Plasma, the fourth state of matter, can be induced by the ionization of a gas – that is, by the ejection of electrons from atoms or gas molecules. In the AWAKE experiment, rubidium is heated and converted into gas, which is then ionized with a laser beam. A proton beam is injected together with the laser pulse, causing the plasma to oscillate in well-defined waves, very much like a ship sailing through the water will leave oscillations in its wake. 

The AWAKE experiment receives the proton beam of a 400 GeV (a thousand million electron-volt) energy from CERN's Super Proton Synchrotron (SPS), which is the last one in the chain of accelerators that delivers protons to the LHC. An electron beam (known as a 'probe beam') is injected with a slight angle into the oscillating plasma, and gets accelerated as it surfs the plasma waves.

On May 26, the AWAKE collaboration successfully accelerated the electron beam for the first time. Electrons from AWAKE were injected at relatively low energies of about 19 MeV (millions of electron-volt), 'surfed' the plasma wave and were accelerated by a factor of about 100 to an energy of almost 2 GeV million electron-volt in just 10 meters.

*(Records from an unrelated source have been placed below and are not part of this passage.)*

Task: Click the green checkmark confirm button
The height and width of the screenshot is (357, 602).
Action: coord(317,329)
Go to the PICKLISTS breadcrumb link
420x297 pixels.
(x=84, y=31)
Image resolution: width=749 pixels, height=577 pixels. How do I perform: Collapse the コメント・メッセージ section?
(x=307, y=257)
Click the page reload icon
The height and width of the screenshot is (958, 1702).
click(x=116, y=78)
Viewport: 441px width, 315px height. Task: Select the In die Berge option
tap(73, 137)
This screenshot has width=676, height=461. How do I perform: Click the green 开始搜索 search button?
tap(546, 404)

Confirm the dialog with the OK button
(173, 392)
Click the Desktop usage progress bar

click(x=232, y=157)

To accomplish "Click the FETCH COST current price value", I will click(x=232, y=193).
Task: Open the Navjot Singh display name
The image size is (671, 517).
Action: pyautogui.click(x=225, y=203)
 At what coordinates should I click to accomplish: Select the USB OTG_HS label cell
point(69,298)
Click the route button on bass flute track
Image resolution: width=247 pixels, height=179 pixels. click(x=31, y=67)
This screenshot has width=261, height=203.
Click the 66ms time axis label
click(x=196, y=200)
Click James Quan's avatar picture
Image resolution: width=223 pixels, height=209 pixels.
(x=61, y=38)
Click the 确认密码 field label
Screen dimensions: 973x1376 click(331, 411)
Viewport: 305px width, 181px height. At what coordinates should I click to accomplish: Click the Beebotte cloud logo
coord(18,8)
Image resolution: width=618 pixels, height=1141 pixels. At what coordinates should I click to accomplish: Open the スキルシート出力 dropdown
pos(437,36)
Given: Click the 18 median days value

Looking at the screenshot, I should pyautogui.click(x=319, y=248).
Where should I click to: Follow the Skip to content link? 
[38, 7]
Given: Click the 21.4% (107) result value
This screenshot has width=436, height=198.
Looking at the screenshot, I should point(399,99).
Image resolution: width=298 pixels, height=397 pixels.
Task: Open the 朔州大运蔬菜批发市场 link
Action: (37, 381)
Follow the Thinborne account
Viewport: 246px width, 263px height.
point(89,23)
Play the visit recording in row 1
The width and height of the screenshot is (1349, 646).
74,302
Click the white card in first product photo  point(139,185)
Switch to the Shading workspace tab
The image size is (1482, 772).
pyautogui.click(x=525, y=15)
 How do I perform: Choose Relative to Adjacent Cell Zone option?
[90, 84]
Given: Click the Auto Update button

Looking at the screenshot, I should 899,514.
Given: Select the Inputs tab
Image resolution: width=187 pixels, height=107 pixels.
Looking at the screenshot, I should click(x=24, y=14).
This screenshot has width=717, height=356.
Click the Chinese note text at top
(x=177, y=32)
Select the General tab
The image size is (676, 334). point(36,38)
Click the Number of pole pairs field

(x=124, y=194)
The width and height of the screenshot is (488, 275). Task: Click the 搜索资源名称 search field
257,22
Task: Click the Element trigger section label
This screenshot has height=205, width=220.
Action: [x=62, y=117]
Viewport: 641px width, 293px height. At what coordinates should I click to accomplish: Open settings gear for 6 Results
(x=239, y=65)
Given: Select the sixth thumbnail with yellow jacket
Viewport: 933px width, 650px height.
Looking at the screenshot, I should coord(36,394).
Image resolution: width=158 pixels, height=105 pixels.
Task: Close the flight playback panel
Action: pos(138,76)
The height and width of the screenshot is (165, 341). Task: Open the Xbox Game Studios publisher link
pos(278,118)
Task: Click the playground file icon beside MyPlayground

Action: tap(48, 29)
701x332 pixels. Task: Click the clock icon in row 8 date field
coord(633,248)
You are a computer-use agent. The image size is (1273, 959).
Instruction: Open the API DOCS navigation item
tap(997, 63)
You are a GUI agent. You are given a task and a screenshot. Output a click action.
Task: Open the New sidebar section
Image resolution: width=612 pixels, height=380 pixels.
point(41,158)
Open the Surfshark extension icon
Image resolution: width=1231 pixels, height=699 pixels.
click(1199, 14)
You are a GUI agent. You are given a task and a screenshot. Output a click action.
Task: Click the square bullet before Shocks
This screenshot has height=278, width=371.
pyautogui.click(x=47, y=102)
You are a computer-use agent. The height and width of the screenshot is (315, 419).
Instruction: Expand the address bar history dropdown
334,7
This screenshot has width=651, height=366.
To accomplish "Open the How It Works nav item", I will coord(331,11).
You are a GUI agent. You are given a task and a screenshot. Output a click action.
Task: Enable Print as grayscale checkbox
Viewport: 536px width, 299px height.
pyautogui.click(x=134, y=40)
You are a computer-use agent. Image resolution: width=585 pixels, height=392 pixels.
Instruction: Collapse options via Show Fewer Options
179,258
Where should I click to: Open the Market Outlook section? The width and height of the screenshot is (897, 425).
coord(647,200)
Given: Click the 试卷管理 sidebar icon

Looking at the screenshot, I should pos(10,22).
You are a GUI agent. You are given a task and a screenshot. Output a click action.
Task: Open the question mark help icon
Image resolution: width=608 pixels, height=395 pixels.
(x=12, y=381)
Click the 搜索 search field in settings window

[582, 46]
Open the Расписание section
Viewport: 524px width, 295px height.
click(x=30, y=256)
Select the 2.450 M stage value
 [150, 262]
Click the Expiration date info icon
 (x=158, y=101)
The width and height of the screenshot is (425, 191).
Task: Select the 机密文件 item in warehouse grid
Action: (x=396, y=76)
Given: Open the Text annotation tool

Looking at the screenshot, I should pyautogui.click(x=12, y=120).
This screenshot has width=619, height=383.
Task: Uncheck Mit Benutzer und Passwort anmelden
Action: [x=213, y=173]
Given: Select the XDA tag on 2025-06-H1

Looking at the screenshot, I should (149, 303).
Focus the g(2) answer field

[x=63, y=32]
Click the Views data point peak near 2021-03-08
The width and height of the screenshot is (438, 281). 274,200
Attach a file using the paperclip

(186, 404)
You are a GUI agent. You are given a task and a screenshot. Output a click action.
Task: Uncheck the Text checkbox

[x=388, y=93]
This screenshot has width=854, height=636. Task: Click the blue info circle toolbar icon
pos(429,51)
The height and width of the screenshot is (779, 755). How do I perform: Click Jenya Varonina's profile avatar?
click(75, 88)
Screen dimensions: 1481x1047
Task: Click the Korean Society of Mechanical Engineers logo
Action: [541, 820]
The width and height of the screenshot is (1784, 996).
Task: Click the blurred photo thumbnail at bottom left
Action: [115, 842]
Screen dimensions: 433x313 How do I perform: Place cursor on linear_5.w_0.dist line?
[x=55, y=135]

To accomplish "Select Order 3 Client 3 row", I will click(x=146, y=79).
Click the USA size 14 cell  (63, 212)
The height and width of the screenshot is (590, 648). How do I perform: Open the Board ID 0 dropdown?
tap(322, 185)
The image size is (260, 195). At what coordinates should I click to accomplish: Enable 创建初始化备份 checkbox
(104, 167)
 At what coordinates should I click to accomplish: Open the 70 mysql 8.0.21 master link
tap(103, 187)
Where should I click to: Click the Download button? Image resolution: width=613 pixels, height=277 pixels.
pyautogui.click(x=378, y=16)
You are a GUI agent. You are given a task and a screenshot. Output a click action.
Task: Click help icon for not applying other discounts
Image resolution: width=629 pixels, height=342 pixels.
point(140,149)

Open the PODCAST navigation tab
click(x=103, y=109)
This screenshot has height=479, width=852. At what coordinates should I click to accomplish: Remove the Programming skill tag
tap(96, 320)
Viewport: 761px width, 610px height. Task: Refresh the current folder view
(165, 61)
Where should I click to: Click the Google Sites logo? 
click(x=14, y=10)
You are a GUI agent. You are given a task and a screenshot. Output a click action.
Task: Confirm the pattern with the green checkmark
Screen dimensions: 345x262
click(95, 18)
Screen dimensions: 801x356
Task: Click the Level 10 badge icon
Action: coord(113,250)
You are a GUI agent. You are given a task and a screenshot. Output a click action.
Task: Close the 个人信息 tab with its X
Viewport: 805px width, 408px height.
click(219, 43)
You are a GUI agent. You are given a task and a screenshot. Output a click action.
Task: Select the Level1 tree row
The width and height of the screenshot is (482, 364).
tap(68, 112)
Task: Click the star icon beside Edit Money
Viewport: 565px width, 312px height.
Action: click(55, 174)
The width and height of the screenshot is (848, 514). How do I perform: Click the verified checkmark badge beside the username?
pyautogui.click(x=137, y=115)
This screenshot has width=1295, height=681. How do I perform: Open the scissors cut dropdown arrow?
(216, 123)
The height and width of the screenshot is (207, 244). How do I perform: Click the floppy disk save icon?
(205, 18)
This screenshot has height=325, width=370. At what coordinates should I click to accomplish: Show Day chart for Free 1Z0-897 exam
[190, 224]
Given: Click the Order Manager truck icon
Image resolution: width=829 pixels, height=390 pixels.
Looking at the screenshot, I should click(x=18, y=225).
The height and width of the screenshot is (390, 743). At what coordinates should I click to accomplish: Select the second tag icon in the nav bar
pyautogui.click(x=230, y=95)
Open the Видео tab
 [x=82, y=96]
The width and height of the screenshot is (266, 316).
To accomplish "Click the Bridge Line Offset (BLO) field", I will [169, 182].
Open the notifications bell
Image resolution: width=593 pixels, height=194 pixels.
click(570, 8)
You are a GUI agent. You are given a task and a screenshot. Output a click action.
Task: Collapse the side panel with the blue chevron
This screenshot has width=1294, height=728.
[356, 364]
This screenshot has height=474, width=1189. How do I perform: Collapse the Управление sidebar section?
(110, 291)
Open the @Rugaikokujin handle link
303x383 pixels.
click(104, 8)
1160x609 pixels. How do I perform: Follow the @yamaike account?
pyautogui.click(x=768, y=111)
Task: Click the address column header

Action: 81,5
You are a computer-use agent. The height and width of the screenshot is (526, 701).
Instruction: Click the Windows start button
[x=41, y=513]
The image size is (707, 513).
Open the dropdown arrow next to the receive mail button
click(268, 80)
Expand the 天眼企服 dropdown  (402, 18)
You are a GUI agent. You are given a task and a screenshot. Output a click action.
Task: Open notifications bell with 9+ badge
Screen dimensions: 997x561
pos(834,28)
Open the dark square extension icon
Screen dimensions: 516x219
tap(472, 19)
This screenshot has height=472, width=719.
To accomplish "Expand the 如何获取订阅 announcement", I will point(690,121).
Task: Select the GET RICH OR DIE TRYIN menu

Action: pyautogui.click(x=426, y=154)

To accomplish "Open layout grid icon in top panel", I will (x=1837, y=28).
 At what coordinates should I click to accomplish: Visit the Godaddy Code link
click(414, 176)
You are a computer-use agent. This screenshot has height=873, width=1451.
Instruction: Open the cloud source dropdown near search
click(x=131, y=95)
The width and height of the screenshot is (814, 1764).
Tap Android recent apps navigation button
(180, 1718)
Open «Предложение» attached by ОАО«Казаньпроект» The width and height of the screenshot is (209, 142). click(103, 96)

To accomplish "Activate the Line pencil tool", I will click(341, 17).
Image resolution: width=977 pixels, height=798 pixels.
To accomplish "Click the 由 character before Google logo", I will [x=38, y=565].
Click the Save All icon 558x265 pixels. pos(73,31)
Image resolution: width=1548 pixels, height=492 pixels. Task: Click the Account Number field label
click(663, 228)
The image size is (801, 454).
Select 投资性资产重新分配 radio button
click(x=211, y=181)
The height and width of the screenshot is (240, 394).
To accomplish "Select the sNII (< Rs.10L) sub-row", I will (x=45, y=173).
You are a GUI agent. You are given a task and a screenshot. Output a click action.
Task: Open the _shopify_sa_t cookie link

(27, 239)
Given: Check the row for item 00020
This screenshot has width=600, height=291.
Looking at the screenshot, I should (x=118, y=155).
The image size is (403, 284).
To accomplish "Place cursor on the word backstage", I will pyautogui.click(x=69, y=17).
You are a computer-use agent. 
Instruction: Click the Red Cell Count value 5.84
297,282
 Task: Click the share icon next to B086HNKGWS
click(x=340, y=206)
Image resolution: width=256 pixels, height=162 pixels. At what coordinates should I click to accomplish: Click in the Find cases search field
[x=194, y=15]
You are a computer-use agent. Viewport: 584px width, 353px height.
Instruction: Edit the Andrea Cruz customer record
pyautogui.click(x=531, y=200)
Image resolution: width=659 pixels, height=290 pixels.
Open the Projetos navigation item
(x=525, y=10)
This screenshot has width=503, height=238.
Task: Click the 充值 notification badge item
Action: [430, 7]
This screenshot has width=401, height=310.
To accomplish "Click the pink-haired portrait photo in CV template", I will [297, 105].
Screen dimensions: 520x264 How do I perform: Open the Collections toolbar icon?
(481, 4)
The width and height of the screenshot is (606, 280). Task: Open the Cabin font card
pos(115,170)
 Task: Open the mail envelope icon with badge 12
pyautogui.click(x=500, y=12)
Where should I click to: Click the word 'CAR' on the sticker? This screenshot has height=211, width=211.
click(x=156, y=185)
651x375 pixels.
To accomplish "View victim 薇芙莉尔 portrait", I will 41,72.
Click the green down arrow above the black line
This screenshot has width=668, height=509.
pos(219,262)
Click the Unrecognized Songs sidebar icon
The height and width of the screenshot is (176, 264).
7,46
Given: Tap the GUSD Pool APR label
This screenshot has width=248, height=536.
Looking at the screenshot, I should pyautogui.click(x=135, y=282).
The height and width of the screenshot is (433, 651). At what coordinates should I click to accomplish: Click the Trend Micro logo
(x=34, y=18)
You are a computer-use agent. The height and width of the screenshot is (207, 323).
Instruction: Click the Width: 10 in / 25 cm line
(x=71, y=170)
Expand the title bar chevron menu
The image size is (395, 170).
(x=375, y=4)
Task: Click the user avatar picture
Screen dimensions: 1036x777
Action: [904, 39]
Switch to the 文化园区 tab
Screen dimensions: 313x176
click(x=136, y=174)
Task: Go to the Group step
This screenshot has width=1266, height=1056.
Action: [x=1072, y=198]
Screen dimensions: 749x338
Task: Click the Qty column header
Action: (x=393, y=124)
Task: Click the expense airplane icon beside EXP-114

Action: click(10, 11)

Previous experiments on plasma wave acceleration have used electrons or lasers to generate the wake, whereas AWAKE is the first to use protons. 'Proton beams penetrate deeper into the plasma than electron beams and lasers,' says Allen Caldwell, spokesman for the AWAKE collaboration. 'Therefore, plasma accelerators that use protons to generate waves can accelerate electrons at significantly longer distances, allowing these electrons to reach higher energies.'
'By accelerating electrons to 2 GeV in just 10 meters, AWAKE has shown that it can reach an average gradient of about 200 MV/m (millions of volts per meter),' said AWAKE technical coordinator and project leader at CERN, Edda Gschwendtner. 

As a comparison, the conventional technologies to be considered for the next generation of electron accelerators will allow achieving gradients in the range of 30 to 100 MV/m.

In the next steps, aiming at demonstrating average acceleration gradients of 1000 MV/m, longer sustained acceleration distances will be explored and the intensity and quality of accelerated beams will be optimized, two important factors for the experiments of particle physics.'The experimental results confirm the numerical simulations and the theory developed at IST since 2012,' said Luís Oliveira e Silva, coordinator of the team of Instituto Superior Técnico (IST) involved in this study. 

This team also includes Jorge Vieira and Nelson Lopes, senior researchers at IST, Ricardo Fonseca, ISCTE-IUL professor, and Mariana Moreira and Anton Helm, PhD students at IST. In the next phase of the collaboration, the IST team will contribute with theoretical and numerical simulation studies, and will develop a new technology to obtain plasma columns with length in excess of 10 meters, which are essential to take full advantage of the acceleration potential.

AWAKE has made rapid progress since its inception. The experiment’s kick-off took place at a meeting at IST, Lisbon in 2012. The plasma cell was installed at CERN in early 2016. A few months later, the first proton bundles were injected into the plasma cell to test the experimental device, and the proton-generated plasma waves were observed for the first time by the end of 2016.